In total, there are around thirty organizations from civil society in Catalonia that have chosen to join the protest. The main pro-independence groups will be there, such as the Catalan National Assembly (ANC), Òmnium Cultural and the Council of the Republic, but also others such as the Association of Municipalities for Independence, Estat Català, the Intersindical-CSC union and the Meridiana Resisteix protest group. And the three main pro-independence parties (ERC, Junts and the CUP) have joined. The protest will take the form of a rally, and will be located on the steps that go up Montjuïc to the MNAC itself, specifically on the esplanade in front of the four Ionic columns designed by Puig and Cadafalch. The start time will be 9am on Thursday, January 19th - and although it is a working day, the participating groups are confident that this will not be a reason for people to stay away. The slogan for the day: Aquí no s'ha acabat res. Independència Països Catalans. Prou repressió - "Nothing has ended here. Independence for the Catalan Lands. End the repression".

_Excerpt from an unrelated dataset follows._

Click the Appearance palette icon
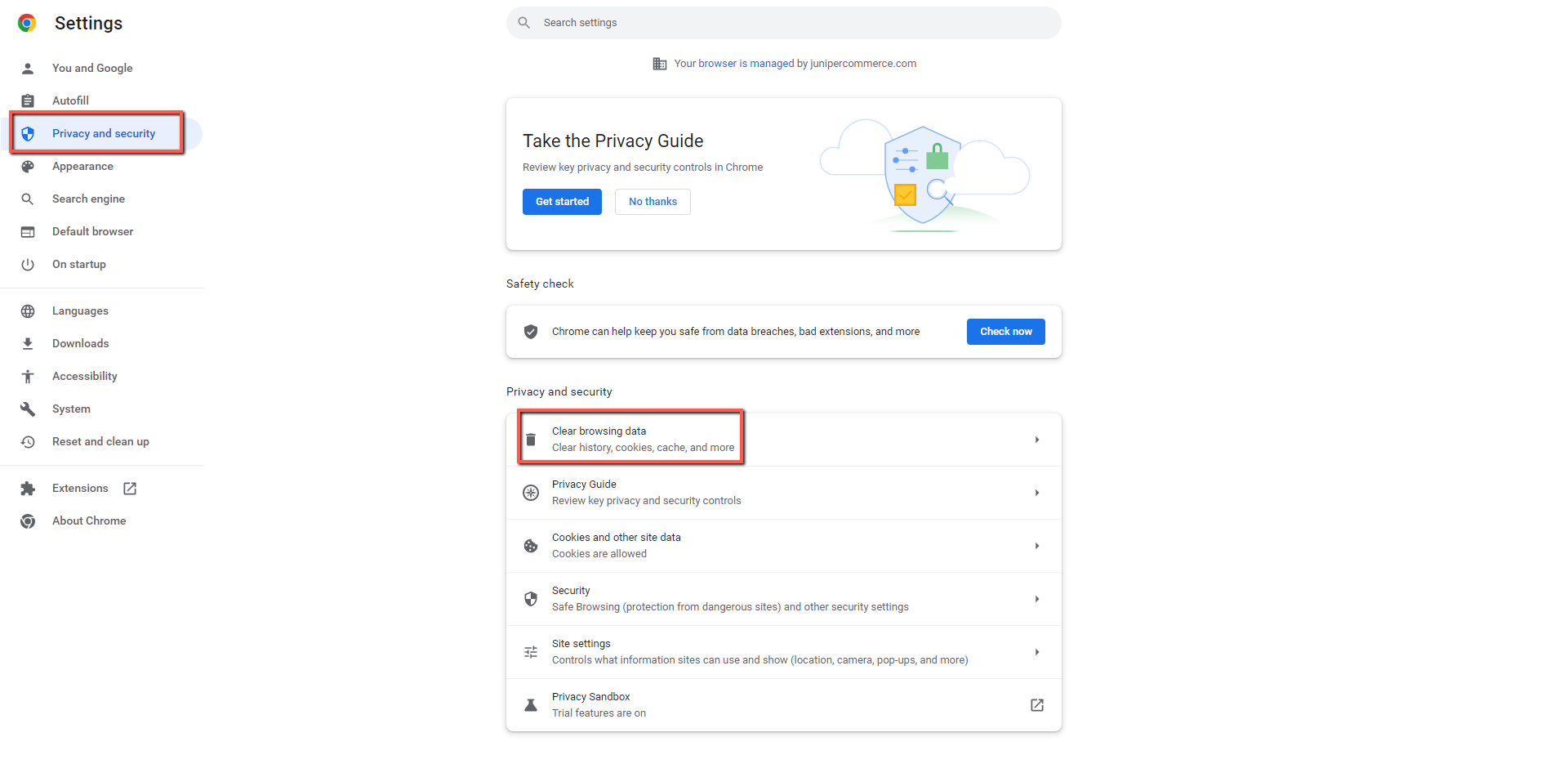 28,167
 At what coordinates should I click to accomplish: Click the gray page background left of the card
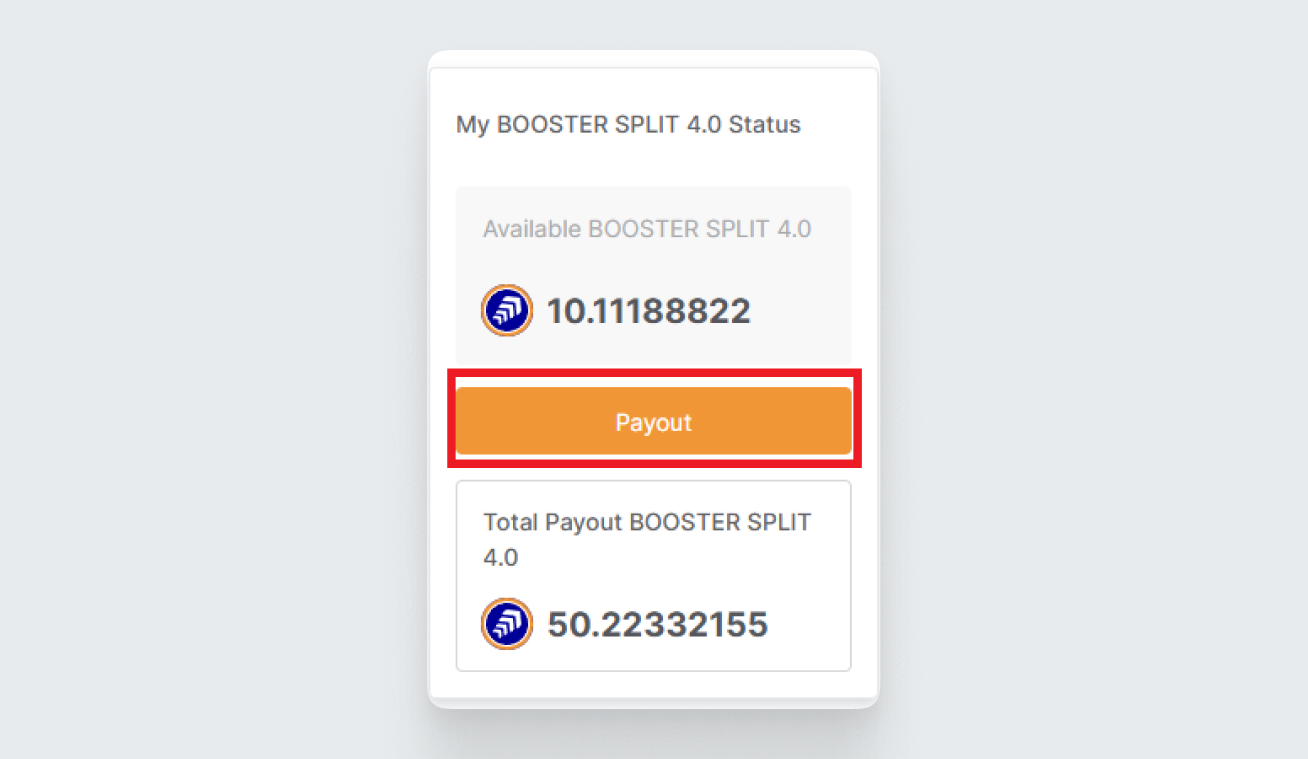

An "act of domination" that must not stand

The groups presented the rally in a joint press conference held in the location where the protest will take place. The president of the ANC, Dolors Feliu, called for the public to take to the streets to show their rejection of this attempted "occupation". "We don't share it and we can't allow it." Feliu also took the opportunity to reject the decision by the president of Catalonia, Pere Aragonès, to attend the summit despite the fact that his party, ERC, is mobilizing against it. "It's a contradiction, we ask him not to go," she said. However, if in the end, he does, the ANC considers that he must put the self-determination debate on the table. "We are not respected as a nation."


For his part, the president of Òmnium Cultural, Xavier Antich, said that the independence movement will take to the streets because "it cannot look the other way while the Spanish state continues to deploy its repressive machinery against dissent". "Here there is a political conflict very much alive that the state refuses to face," he stated. The message conveyed by the mobilization must reach far, across the world, to show that the "marketing operations" of the Spanish government will not serve to hide the fact that the independence process is still alive. And he showed absolute confidence, that "without a doubt", the rally will be a success.

And from the exile-based Council of the Republic, Toni Castellà celebrated that the response of independence will be joint. "We are unified in the goal of proving to those who provoke us by saying that the process is over, that this is not the case," he said. "We call on the people of Catalonia to say loud and clear on Thursday that independence is more alive than ever and we will not stop until we achieve it." Castellà acknowledged that on some occasions the movement has not been united and there has been "self-criticism" because the leaderships have not been up to the task, but he has celebrated that "the social majority" will indeed be there. "The people always respond."